The first instance of the invocation of this new type of dispute settlement proceeding came on Dec. 17, when the EU initiated an official proceeding regarding the implementation of “sustainable development commitments” under the Korea-EU FTA. As far as Korea is concerned, this is the first instance of an official dispute settlement proceeding of an FTA -- whether binding or nonbinding -- being initiated, after 15 FTAs in 14 years since 2004.
In a two-page letter uploaded on a website, Brussels complained about Korea’s slow progress in the ratification of the four “fundamental” conventions of the International Labor Organization. Among the eight fundamental conventions of the ILO, Korea has so far ratified only four. The remaining four concern freedom of association and prohibition of forced labor (Convention Nos. 29, 87, 98 & 105).
The EU claims Korea’s continued delay of the ratification of these four remaining conventions constitutes violation of the FTA. In the bilateral FTA (Article 13.4), the two countries committed themselves to making “continued and sustained efforts” toward ratifying these core ILO conventions. From the EU’s point of view, Korea has not made continued and sustained efforts for this ratification to happen, therefore it argues that the FTA has been violated
The official proceeding will start with government-to-government consultations. If the matter remains unresolved after 90 days, an expert panel will be formed to hear the two governments out and issue a decision. Again, this decision of the panel would be nonbinding. But whatever comes out of the panel would have significant impact, in a practical sense.
Let’s set aside whether Korea has made continued and sustained efforts and whether there is a violation of the FTA. Future proceedings will determine it in due course.
What is symbolic of this development is that various mechanisms and proceedings contained in FTAs are now waking up from hibernation. FTA proceedings have not been active so far, but the EU’s request heralds that the tide is changing, and nonbinding proceedings in particular are moving briskly.
For trade disputes, only World Trade Organization proceedings have been on our minds. Now diverse FTA proceedings are springing up.

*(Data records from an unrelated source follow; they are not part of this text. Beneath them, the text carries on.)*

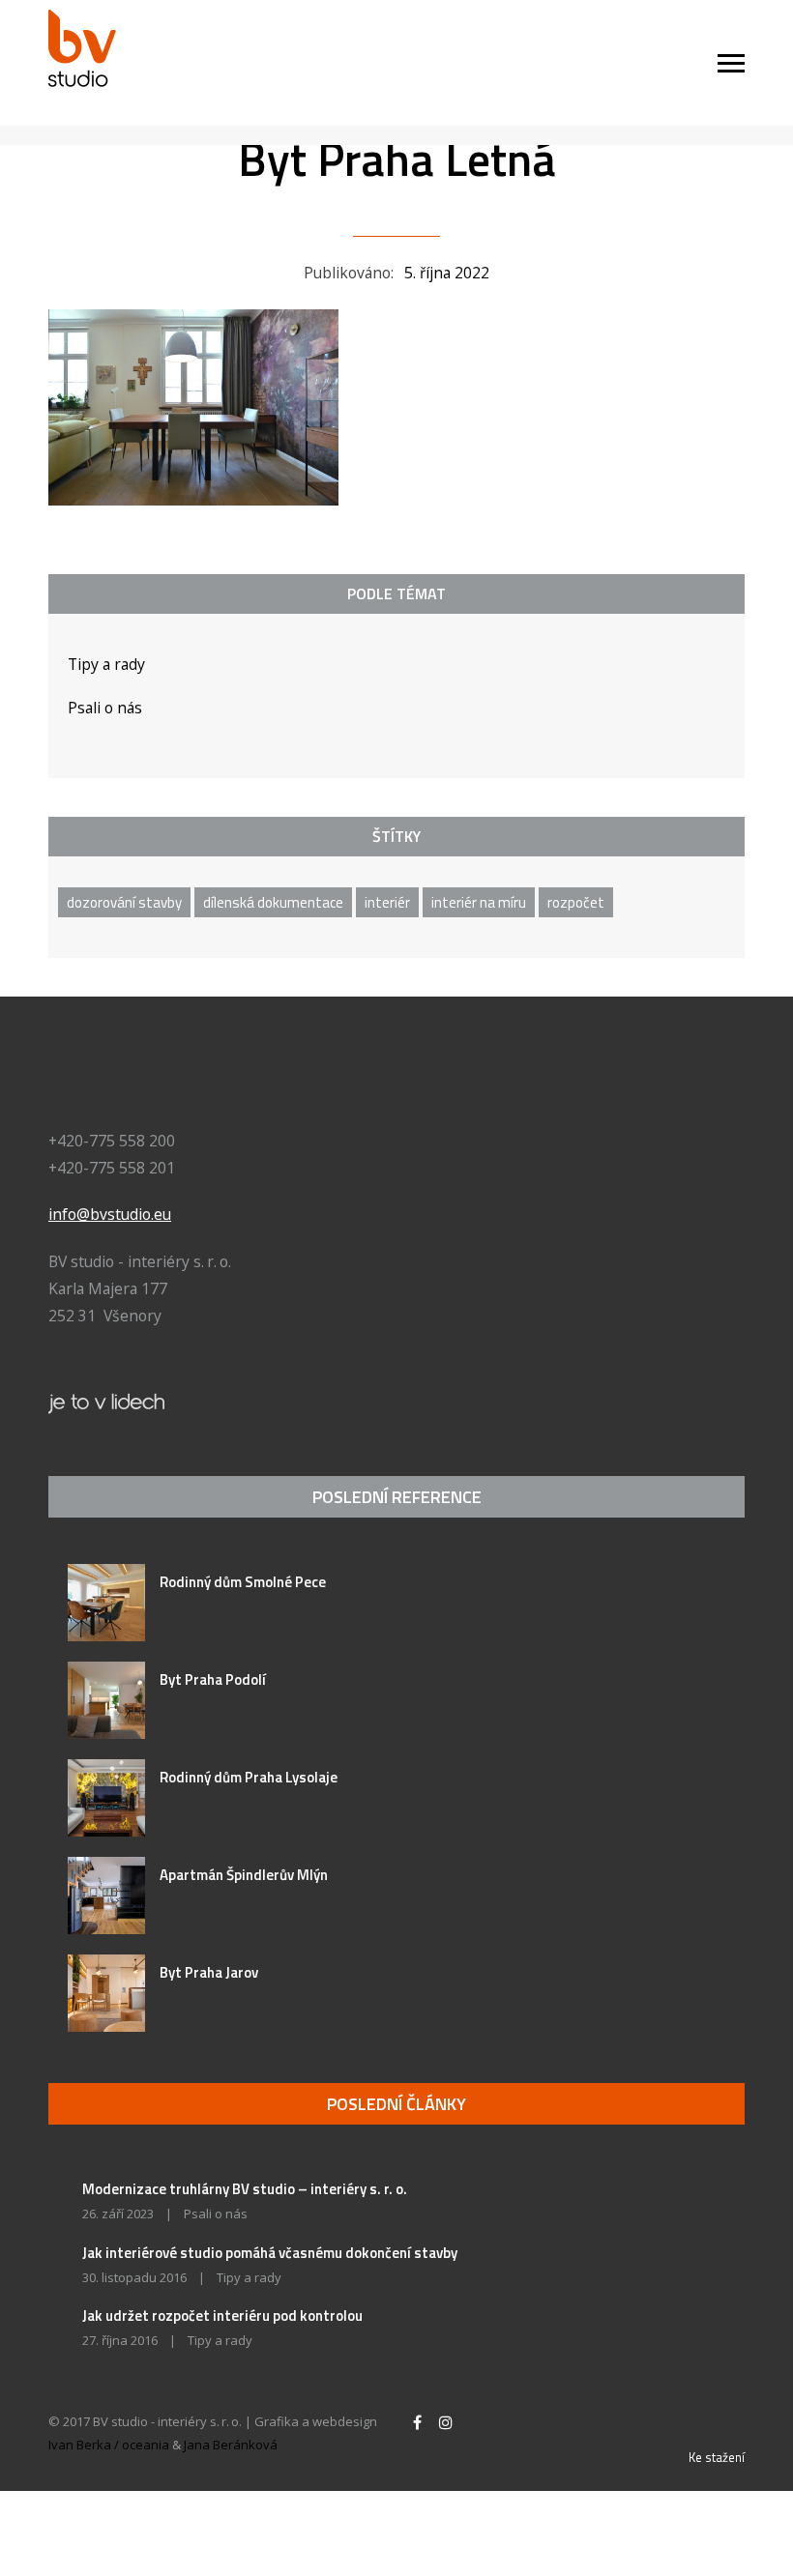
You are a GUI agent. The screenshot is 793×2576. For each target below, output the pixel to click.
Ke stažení (717, 2457)
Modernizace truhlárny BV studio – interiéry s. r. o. (244, 2189)
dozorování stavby (124, 902)
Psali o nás (105, 707)
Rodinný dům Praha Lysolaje (249, 1777)
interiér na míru (478, 902)
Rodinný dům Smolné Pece (243, 1582)
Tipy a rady (106, 664)
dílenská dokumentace (273, 902)
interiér (387, 902)
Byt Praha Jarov (209, 1972)
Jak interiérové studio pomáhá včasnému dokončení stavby (269, 2253)
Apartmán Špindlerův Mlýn (244, 1875)
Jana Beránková (231, 2444)
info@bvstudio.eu (109, 1214)
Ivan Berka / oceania (108, 2444)
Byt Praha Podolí (213, 1679)
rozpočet (575, 902)
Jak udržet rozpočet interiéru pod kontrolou (222, 2315)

The question is: How do we handle the logistical burden? Each FTA contains several new proceedings. If we have 15 FTAs so far, that means we would have to deal with at least dozens of new proceedings soon. Obviously, administration of and participation in these proceedings need tremendous resources. Nonbinding, amicable proceedings are particularly important: they are not just hortatory; they do bite sometimes. Therefore, thorough preparation is necessary and it requires resources.
Up until now, this possibility has been largely theoretical. The EU’s latest request shows that the theoretical concern has now started to become a real one.